Set down, please, exactly the lines below that run from the line with "Instruction: Click the" to the line with "Purchase the Access To All Replays add-on", both lines included.

* **Exercise materials**:
* * * * *

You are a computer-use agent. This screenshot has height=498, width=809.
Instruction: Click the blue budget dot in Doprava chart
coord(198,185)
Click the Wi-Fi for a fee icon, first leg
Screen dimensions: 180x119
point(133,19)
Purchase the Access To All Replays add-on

* * * * *

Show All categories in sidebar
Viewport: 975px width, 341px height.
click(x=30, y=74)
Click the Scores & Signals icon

* * * * *

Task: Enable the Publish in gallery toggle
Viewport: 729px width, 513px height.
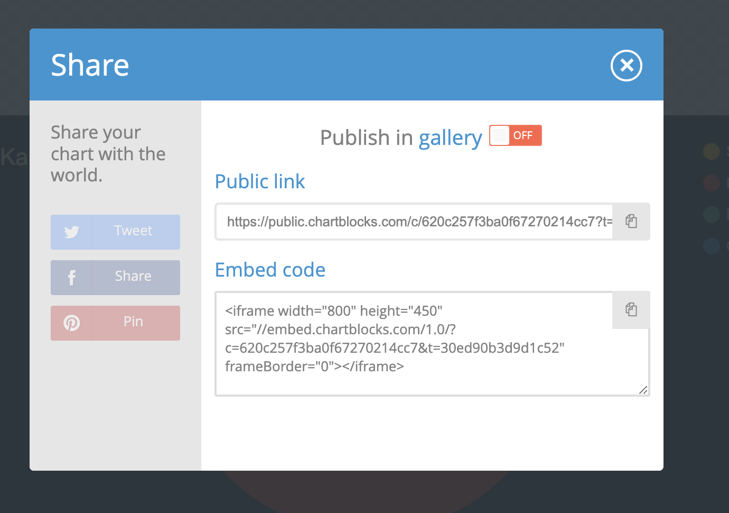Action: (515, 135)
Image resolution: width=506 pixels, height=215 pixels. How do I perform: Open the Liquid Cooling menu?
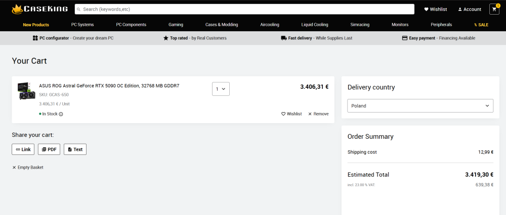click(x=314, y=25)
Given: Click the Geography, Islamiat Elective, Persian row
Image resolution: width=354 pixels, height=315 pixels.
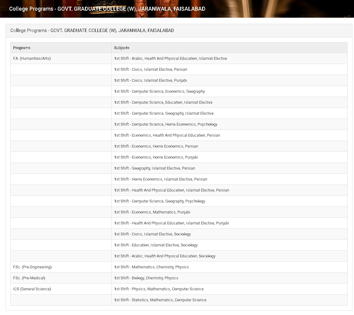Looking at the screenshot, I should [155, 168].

* * * * *

* **Answer box**:
Instruction: Click the blue budget dot in Doprava chart
coord(198,185)
Click the Wi-Fi for a fee icon, first leg
Screen dimensions: 180x119
point(133,19)
Purchase the Access To All Replays add-on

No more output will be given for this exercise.